EXERCISE DATA —

>>>>

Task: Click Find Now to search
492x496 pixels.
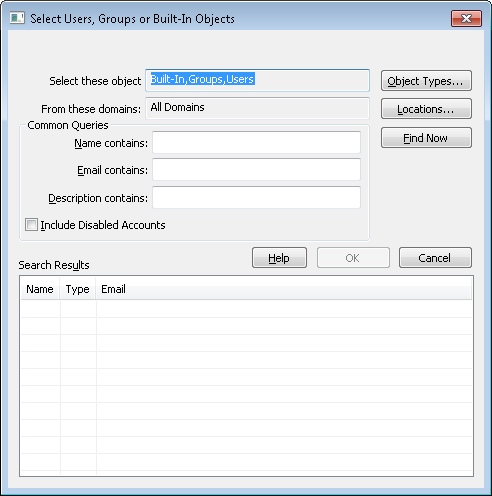Action: click(426, 137)
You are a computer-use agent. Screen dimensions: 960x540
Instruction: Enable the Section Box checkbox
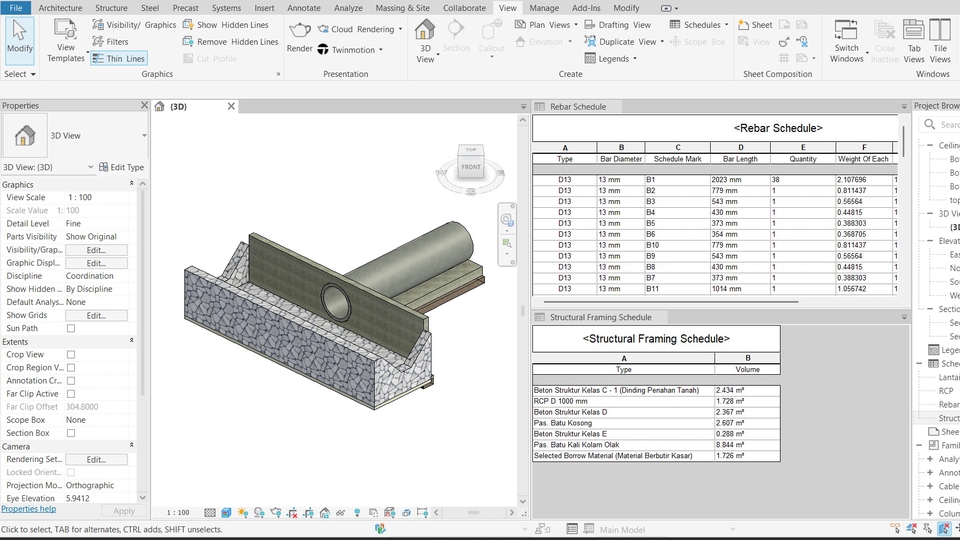coord(71,433)

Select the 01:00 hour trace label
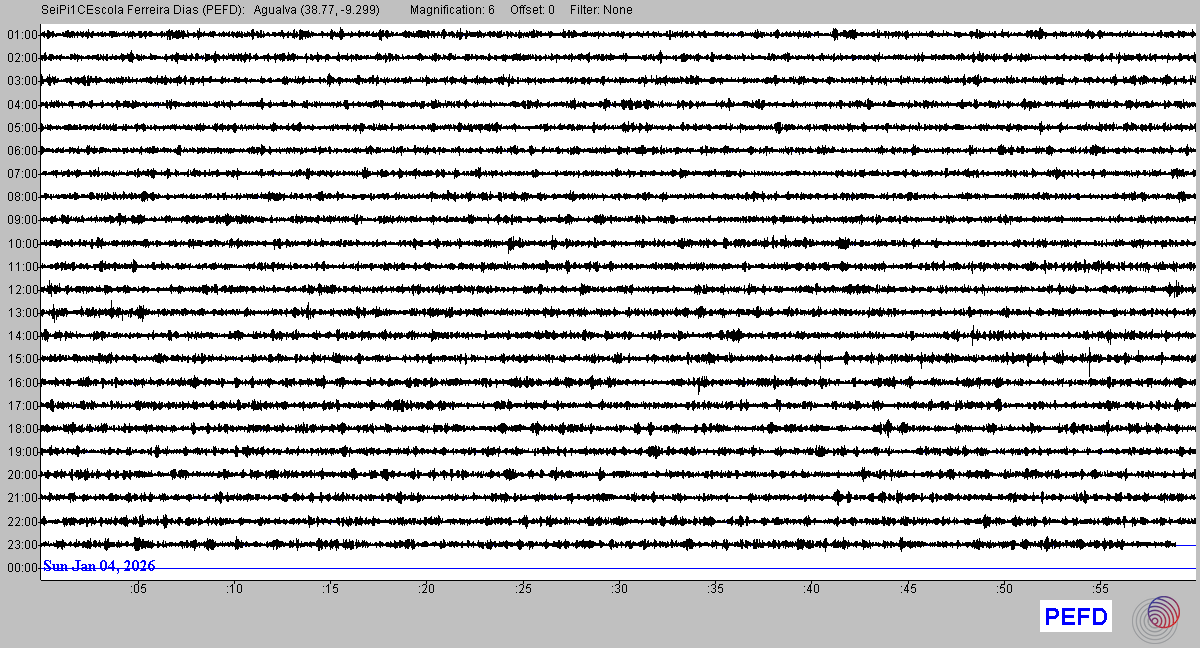(21, 35)
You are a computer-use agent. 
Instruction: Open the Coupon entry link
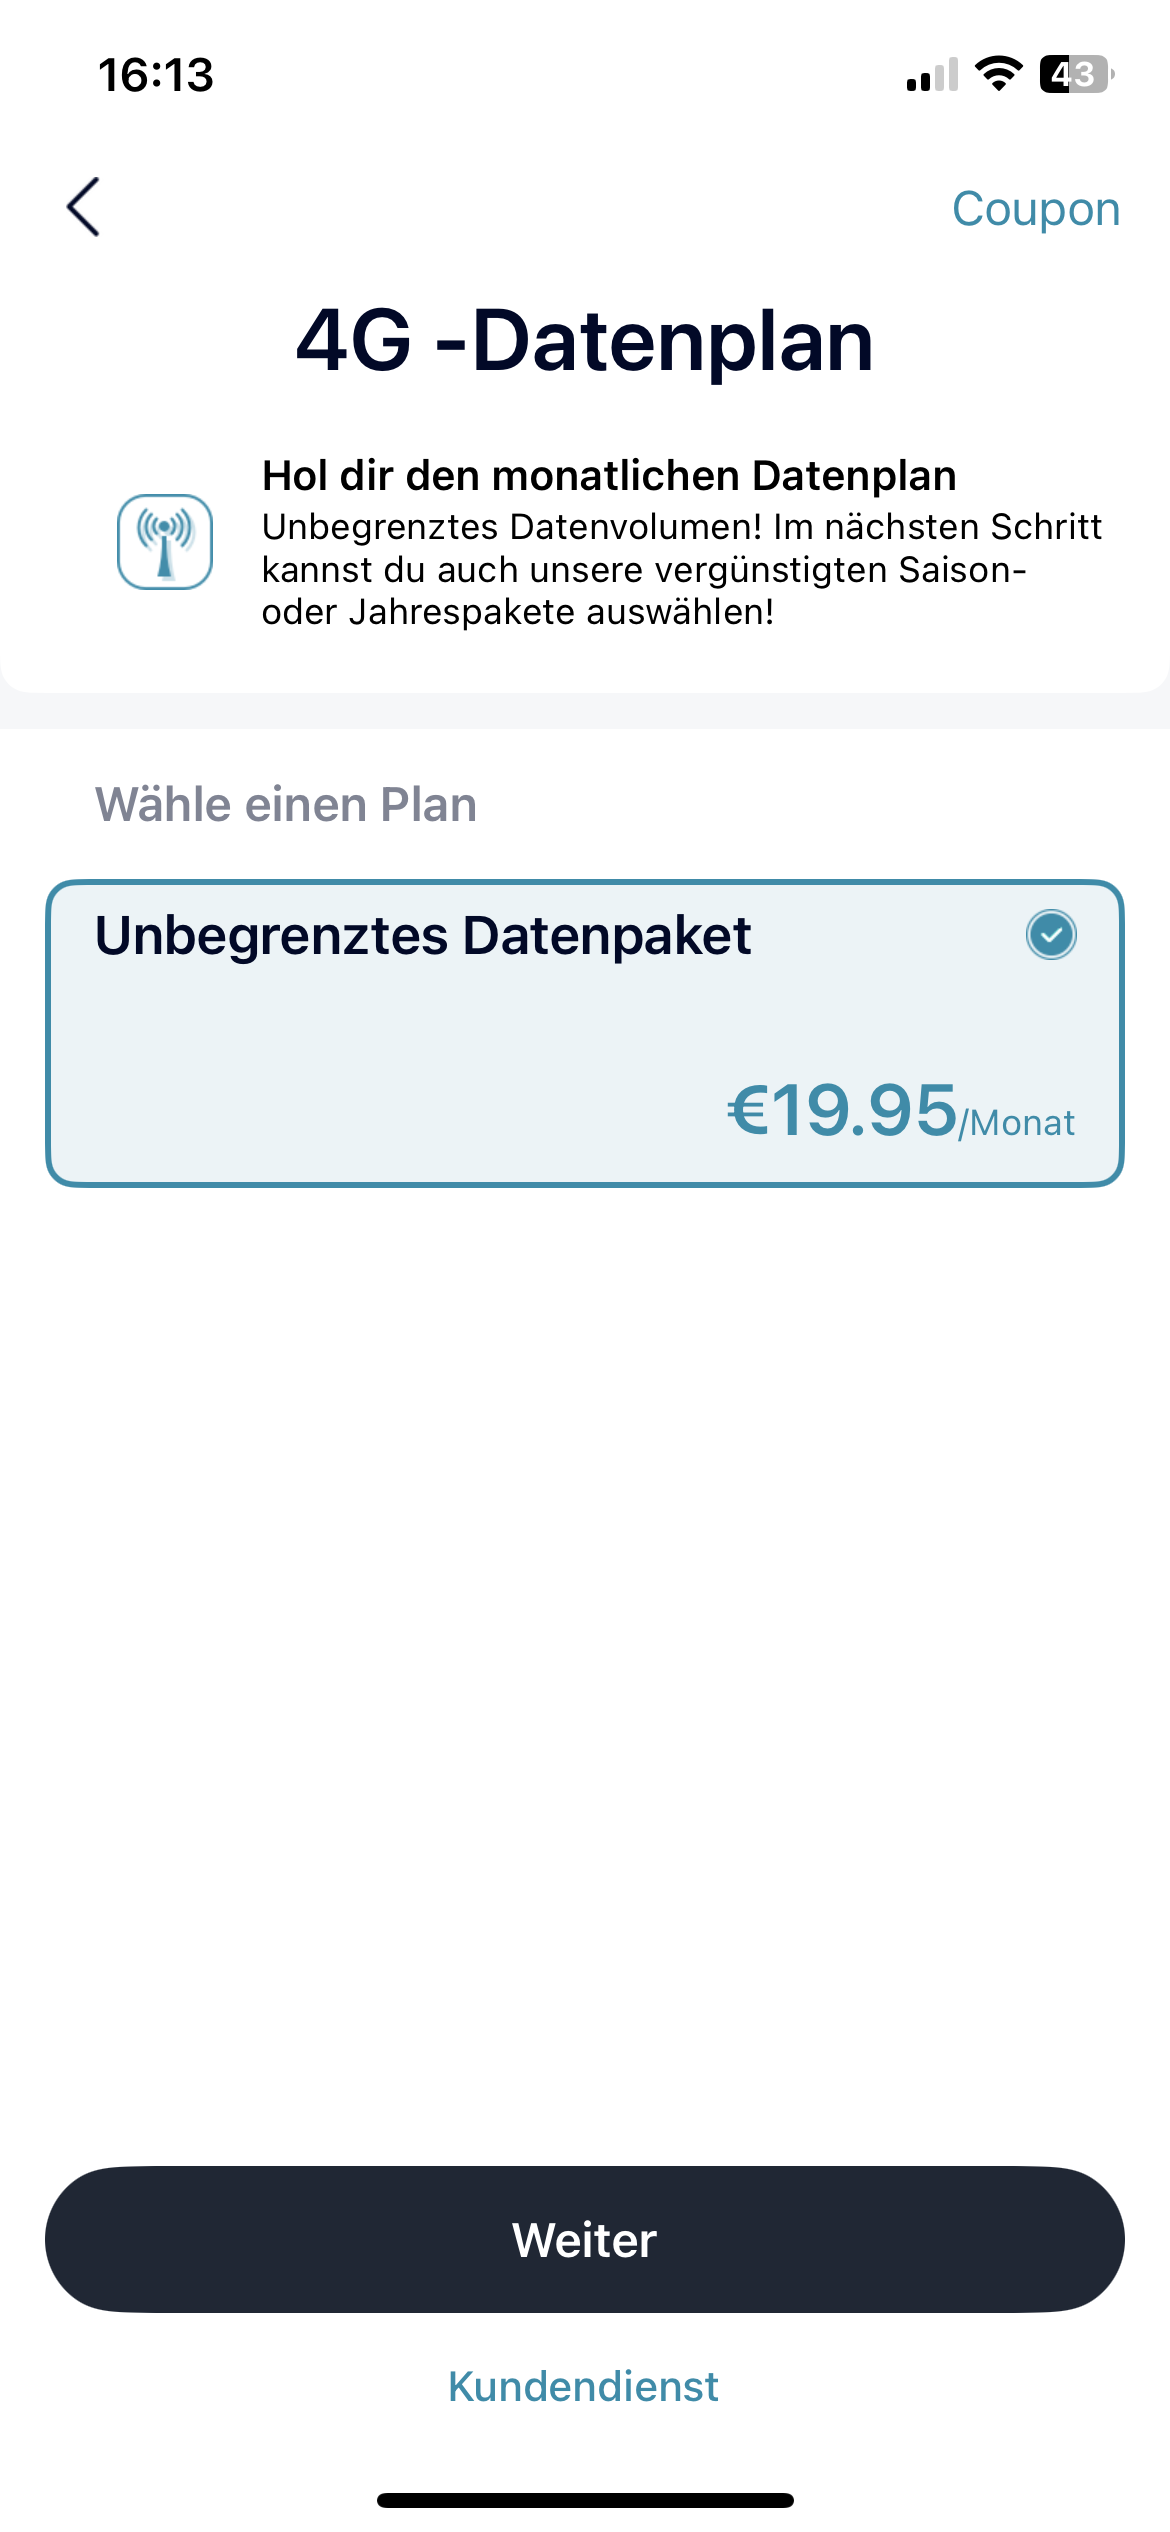tap(1035, 209)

<<<<

EXERCISE DIRECTIONS —
The records above are to be quoted exactly, with all pictures left out.

EXPECTED ANSWER —
Task: Click Find Now to search
492x496 pixels.
Action: click(426, 137)
You are a computer-use agent. Screen dimensions: 960x540
Instruction: Enable the Section Box checkbox
coord(71,433)

Select the 01:00 hour trace label
(21, 35)
You are a computer-use agent. 
Instruction: Open the Coupon entry link
tap(1035, 209)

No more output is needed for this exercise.